> **Task data**:
··········

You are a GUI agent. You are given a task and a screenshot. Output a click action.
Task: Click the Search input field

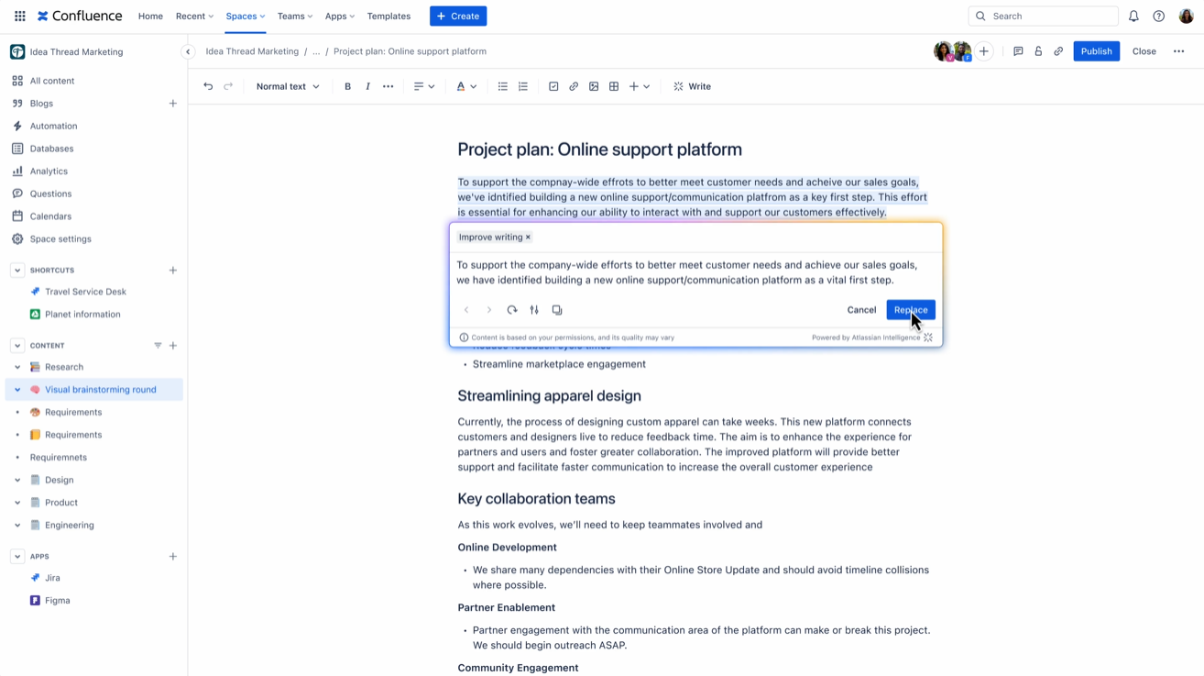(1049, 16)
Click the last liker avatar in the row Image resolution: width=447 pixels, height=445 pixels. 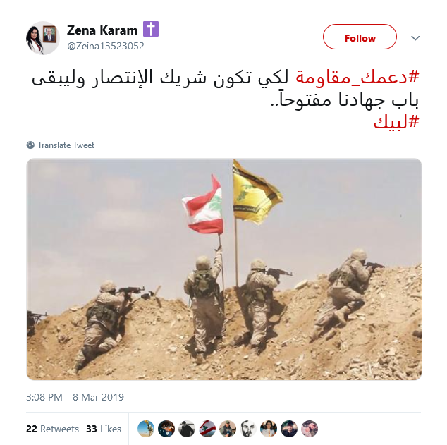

··········

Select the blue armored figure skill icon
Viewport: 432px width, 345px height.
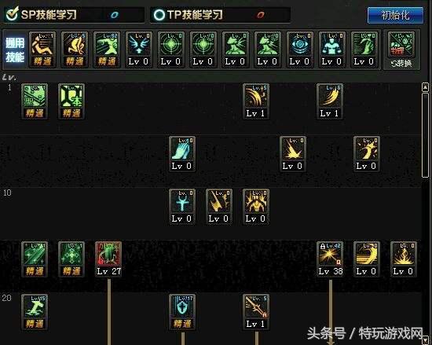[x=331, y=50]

··········

> **Task statement**: Above are some entries. Restate word for word the lines from the one holding "You are a GUI" through the one holding "Click the last", but not the pictures.

> **Task answer**:
You are a GUI agent. You are given a task and a screenshot. Output a click action.
Task: Click the Search input field

(1049, 16)
Click the last liker avatar in the row Image resolution: width=447 pixels, height=445 pixels. 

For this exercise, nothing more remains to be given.